The alternative mysteries of compatibilism and incompatibilism
The passages I’ve
referred to in Calvin’s writing remind me of the puzzling conclusion of divine
monergism: that I am justified solely by God’s grace, through his effectual
enabling and the gift of saving faith, and yet I would have been responsible
for my rejection of God’s grace, which was sufficient to ground moral
responsibility, if it had not been efficient in securing my salvation. Similarly,
I am as holy as God has graciously chosen to make me, but I am responsible for
not being more holy than I am. This strikes Arminians as frustratingly
self-contradictory, but I think the mystery of compatibilism is not more strange
than the mystery of evangelical incompatibilism.
I have frequently
remarked to Arminian friends that if I believed, as they do, that people who
believe in Jesus could have chosen
not to, all things being the same, including the working of God’s grace in
their lives, I would find it appropriate to congratulate new believers for having
made a good decision, where others had made a bad one.
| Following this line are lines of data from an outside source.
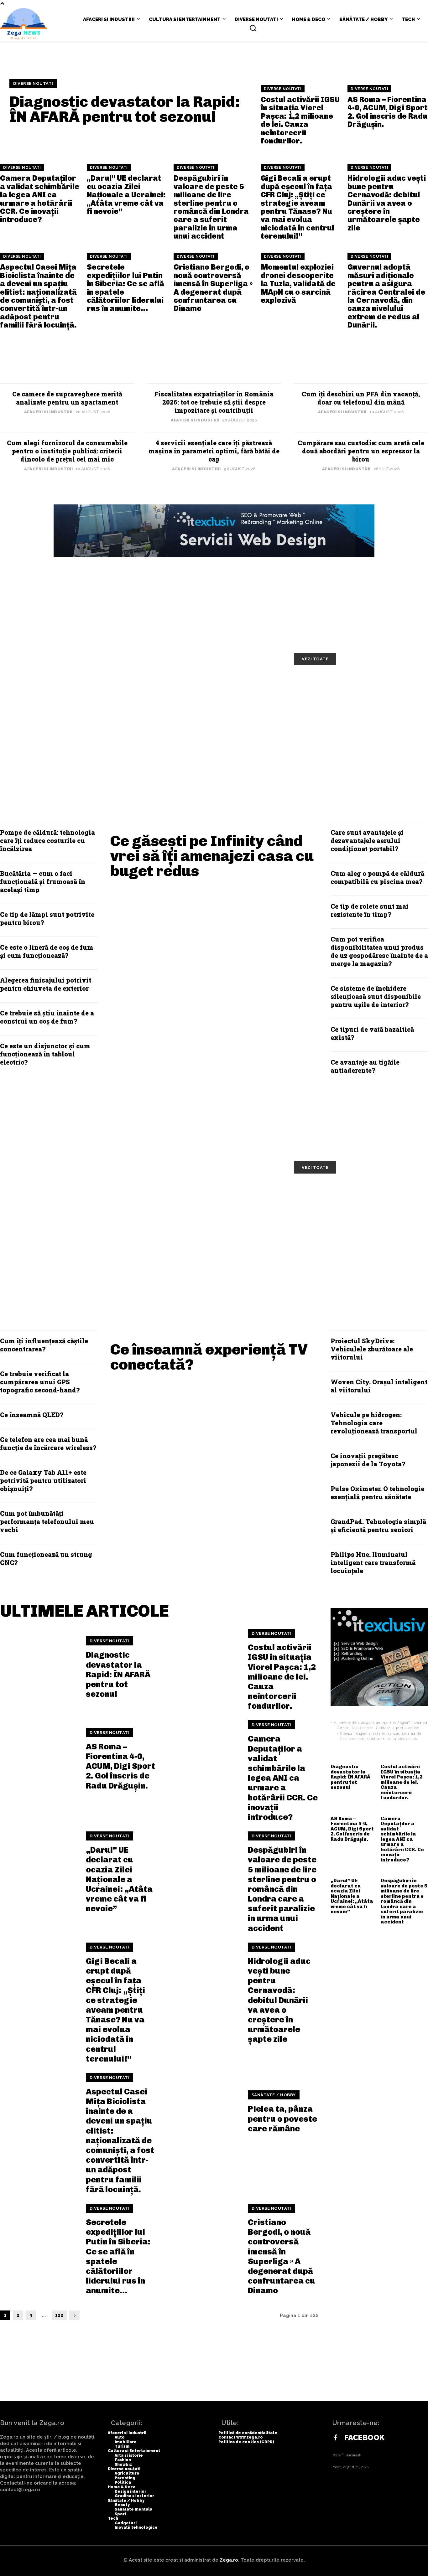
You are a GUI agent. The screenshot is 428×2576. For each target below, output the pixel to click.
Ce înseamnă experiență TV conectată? (208, 1356)
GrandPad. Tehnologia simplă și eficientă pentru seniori (378, 1525)
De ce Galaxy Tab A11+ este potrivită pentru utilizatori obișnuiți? (43, 1480)
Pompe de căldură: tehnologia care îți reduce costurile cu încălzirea (47, 840)
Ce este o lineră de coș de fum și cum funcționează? (46, 951)
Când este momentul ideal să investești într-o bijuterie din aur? (360, 733)
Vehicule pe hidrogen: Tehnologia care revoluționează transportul (374, 1423)
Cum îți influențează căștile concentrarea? (44, 1345)
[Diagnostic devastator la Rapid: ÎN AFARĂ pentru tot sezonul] (39, 1668)
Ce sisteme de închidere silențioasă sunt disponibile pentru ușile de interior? (376, 996)
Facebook (364, 2437)
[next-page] (74, 2315)
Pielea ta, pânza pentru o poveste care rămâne (282, 2118)
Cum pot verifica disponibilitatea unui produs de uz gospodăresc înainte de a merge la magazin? (379, 951)
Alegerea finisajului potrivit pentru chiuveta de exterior (45, 984)
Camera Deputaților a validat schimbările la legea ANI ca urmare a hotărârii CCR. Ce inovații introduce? (39, 198)
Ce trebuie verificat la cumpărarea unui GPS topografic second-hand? (40, 1382)
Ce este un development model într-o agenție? (68, 733)
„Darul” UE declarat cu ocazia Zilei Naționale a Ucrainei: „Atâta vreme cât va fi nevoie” (126, 194)
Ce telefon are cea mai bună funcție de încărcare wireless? (48, 1443)
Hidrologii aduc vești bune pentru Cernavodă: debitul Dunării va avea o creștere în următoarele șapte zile (386, 202)
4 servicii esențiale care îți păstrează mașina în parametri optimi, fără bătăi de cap (214, 451)
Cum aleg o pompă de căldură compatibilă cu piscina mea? (377, 877)
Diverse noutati (33, 83)
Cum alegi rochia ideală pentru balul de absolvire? (212, 733)
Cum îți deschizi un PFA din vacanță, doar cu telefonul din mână (361, 398)
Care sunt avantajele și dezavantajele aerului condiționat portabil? (367, 840)
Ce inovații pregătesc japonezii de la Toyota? (368, 1460)
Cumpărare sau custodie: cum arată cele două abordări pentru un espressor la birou (361, 451)
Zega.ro (229, 2560)
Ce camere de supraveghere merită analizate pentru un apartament (67, 398)
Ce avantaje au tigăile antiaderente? (365, 1066)
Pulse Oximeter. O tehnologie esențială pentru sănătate (377, 1492)
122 (59, 2315)
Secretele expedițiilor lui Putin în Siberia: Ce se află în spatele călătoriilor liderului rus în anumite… (125, 287)
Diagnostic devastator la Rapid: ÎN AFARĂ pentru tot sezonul (124, 109)
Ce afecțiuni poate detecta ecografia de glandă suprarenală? (347, 1237)
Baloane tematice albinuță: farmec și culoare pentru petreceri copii (347, 695)
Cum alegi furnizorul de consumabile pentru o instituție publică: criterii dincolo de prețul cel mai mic (67, 451)
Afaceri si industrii (48, 412)
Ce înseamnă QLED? (31, 1415)
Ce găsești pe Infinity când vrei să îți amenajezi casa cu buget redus (212, 856)
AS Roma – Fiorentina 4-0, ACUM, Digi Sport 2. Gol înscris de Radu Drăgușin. (387, 112)
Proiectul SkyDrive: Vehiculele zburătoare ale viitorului (372, 1349)
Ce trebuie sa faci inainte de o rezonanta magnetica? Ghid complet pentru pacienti (210, 1237)
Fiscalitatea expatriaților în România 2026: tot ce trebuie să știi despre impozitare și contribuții (214, 402)
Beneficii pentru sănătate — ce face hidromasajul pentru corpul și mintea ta (72, 1237)
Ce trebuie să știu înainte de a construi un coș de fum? (47, 1017)
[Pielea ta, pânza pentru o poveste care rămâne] (201, 2112)
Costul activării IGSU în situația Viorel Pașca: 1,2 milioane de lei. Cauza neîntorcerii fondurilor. (300, 120)
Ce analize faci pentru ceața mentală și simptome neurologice (359, 1199)
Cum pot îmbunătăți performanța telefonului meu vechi (47, 1521)
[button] (253, 28)
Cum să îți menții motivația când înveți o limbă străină (213, 691)
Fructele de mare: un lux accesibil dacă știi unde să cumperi (217, 1199)
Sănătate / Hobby (274, 2095)
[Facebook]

I am thankful, however,
that, in my experience, when synergist/incompatibilist Arminians give testimony
concerning their conversion, they regularly give God the glory for his grace in
Neither I nor John
Calvin has difficulty heartily affirming the strong insistence which Picirilli
makes in this section of his book, that Scripture’s appeals to people to obey
God, and warnings of the consequences of disobeying him, unmistakably teach us
that sinners are morally responsible for the sinful deeds they do willingly, though
these are contrary to the promptings of their own consciences. From this,
however, Picirilli and other incompatibilists conclude that we must, therefore,
have the libertarian freedom to decide and act in one way or the other, with
nothing internal to ourselves which makes our decision predictable by a being
who knows us and all the factors of our situation exhaustively. To Calvin,
Edwards, and modern Calvinists in general, however, it is inconceivable, given
Scripture’s strong portrait of God as ruling the world effectively according to
the will of his eternal purpose, that we should affirm that most of the history
of the world is determined by creatures.